Take the example of Anders Breivik who in court described how he trained for the killing of 69 people by practicing his shooting on Call of Duty: Modern Warfare. Describing the game, he said:

"It consists of many hundreds of different tasks and some of these tasks can be compared with an attack, for real. That's why it's used by many armies throughout the world. It's very good for acquiring experience related to sights systems."



He added: "If you are familiar with a holographic sight, it's built up in such a way that you could have given it to your grandmother and she would have been a super marksman. It's designed to be used by anyone. In reality it requires very little training to use it in an optimal way. But of course it does help if you've practiced using a simulator."

Breivik is not an isolated case .The Virginia Tech shooter Seung Hui Cho, the Arizona shooter Jared Lee Loughner and the Sandy Hook shooter Adam Lanza, who sat in his windowless basement playing Call of Duty for hours, are all described as essentially being addicted to video games.

There is a strong argument that these games desensitize already troubled trouble individuals from the mechanics and implications of killing. Repeated acts of aggression are probably not the best remedy for individuals dealing with bullying, social anxiety or serious mental illness.

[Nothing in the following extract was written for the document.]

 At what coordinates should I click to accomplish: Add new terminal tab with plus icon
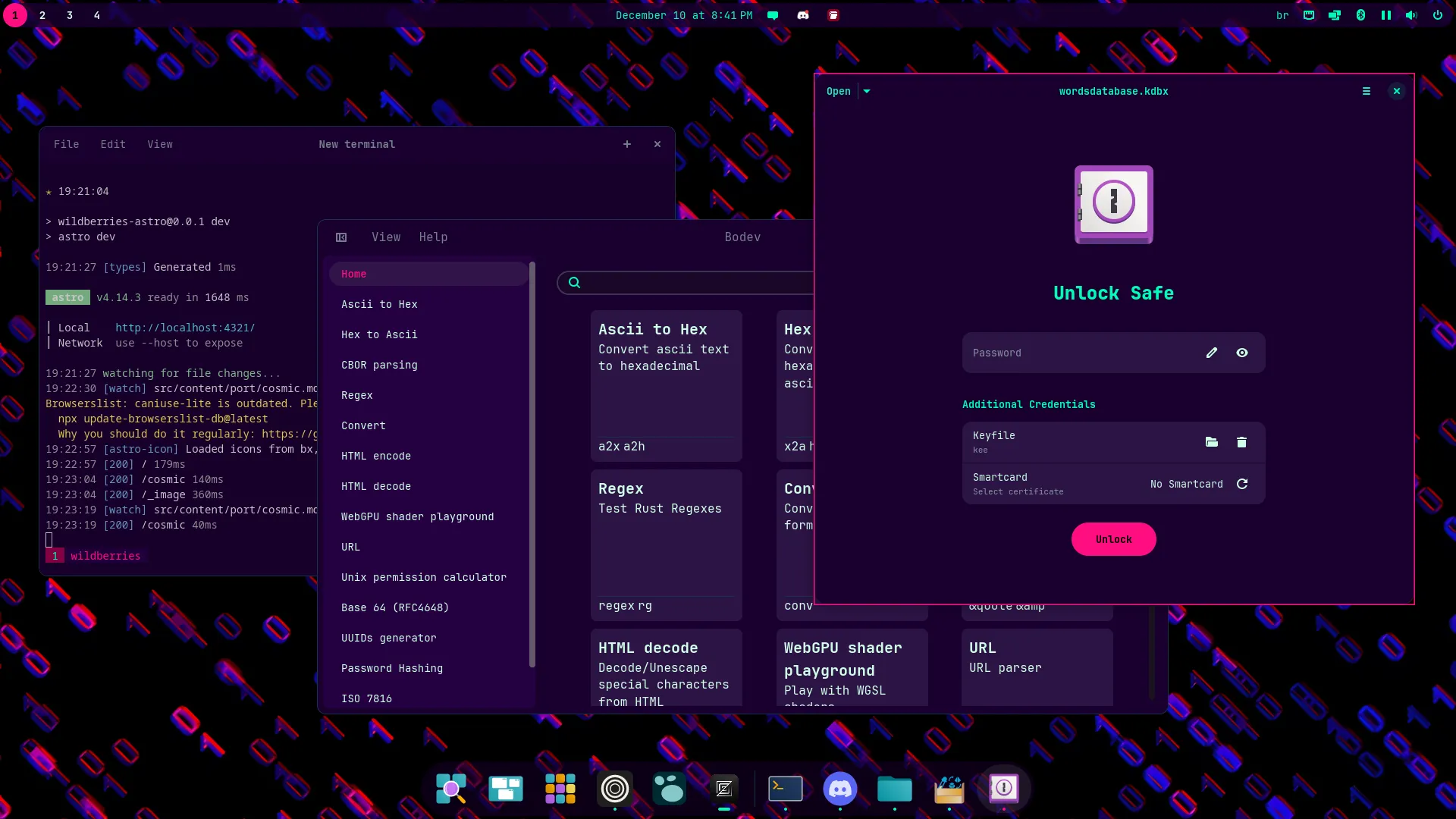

Personally whilst I think violent video games should be strictly restricted to the under 18yrs, like all adult entertainment, I think the killers would have committed these terrible acts whether violent computer games existed or not. A sane mind is able to distinguish between fantasy and reality and there has to be something seriously wrong with them mentally to copy the violence they have witnessed in games.

Perhaps more money and time should be spent helping those who have personality disorders and mental illness rather than knee jerk reactions by MP’s and media types with voters to assuage and papers to sell.